Harry Swinney, Ph.D., will present a lecture titled “Universality in Nature” as part of Trinity University’s Distinguished Scientist Lecture Series. This lecture series brings pioneering U.S. and international scientists to Trinity University to speak about their studies. Swinney’s lecture will take place from 7:30 - 8:30 p.m. on Monday, Oct. 17, 2022, in Northrup Hall Room 040, and is free and open to the public. No registration is required.
Swinney’s lecture will cover universal patterns in nature. In the 17th century, Newton proposed a mathematical law, the "universal force of gravity," which describes the attractive force between any two masses in the universe. In the 19th and 20th centuries, three other fundamental forces were found to be universal in nature: the electromagnetic force between charged particles, the “strong force” that binds neutrons and protons to create atomic nuclei, and the “weak force” that is responsible for the radioactive decay of atoms.

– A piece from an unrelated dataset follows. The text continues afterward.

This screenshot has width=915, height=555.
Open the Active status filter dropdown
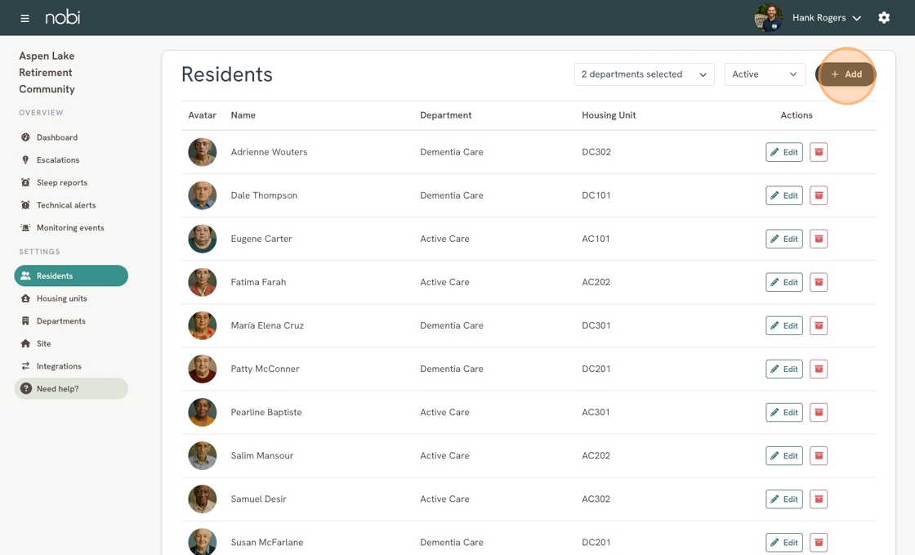pos(765,74)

Swinney’s lecture will cover the advancement of another type of universal behavior, which has been discovered to occur in the spatial patterns formed by physical, chemical, and biological systems. This talk will also describe "universal" patterns observed in diverse systems including, for example, flower petals, crystalline materials, torn plastic sheets, and bacterial colonies.
Swinney received a bachelor’s degree in physics from Rhodes College in 1961 and a doctorate in physics from Johns Hopkins University in 1986. He is a professor emeritus at the University of Texas at Austin, where he held a faculty appointment since 1978 and was the longtime director of the Center for Nonlinear Dynamics. He has studied chaos, pattern formation, and instabilities in a variety of physical, chemical, and biological systems. In 1975, Swinney and his collaborator Jerry Gollub were the first to experimentally measure the transition to turbulence in fluid flow.

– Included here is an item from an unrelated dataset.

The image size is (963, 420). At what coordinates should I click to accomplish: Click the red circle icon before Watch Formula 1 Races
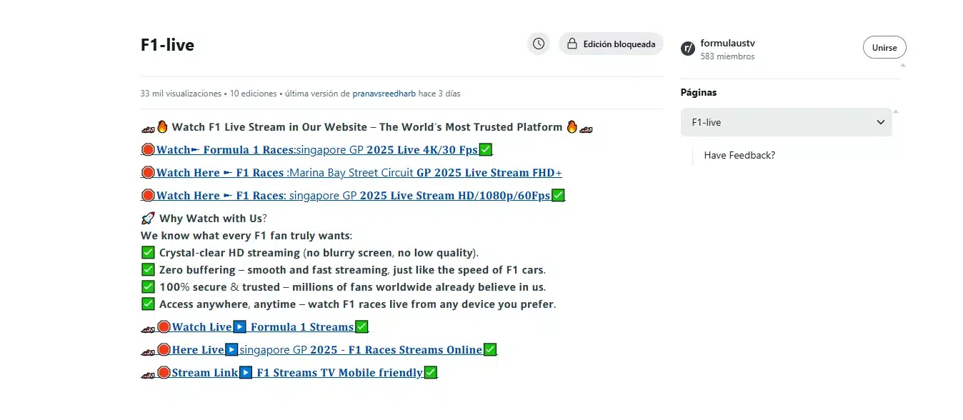148,150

Swinney is a member of the National Academy of Sciences and a fellow of the American Academy of Arts and Sciences, the American Association for the Advancement of Science, the American Physical Society, and the Society of Industrial and Applied Mathematics. He was awarded the American Physical Society Fluid Dynamics Prize, the Society of Industrial and Applied Mathematics Jurgen Moser Lecture Prize, the Lewis Fry Richardson Medal of the European Geophysical Union, and the Boltzmann Medal of the International Union of Pure and Applied Physics.
The Trinity University Distinguished Scientists Lecture Series is made possible through an endowment gift from the Walter F. Brown Family of San Antonio.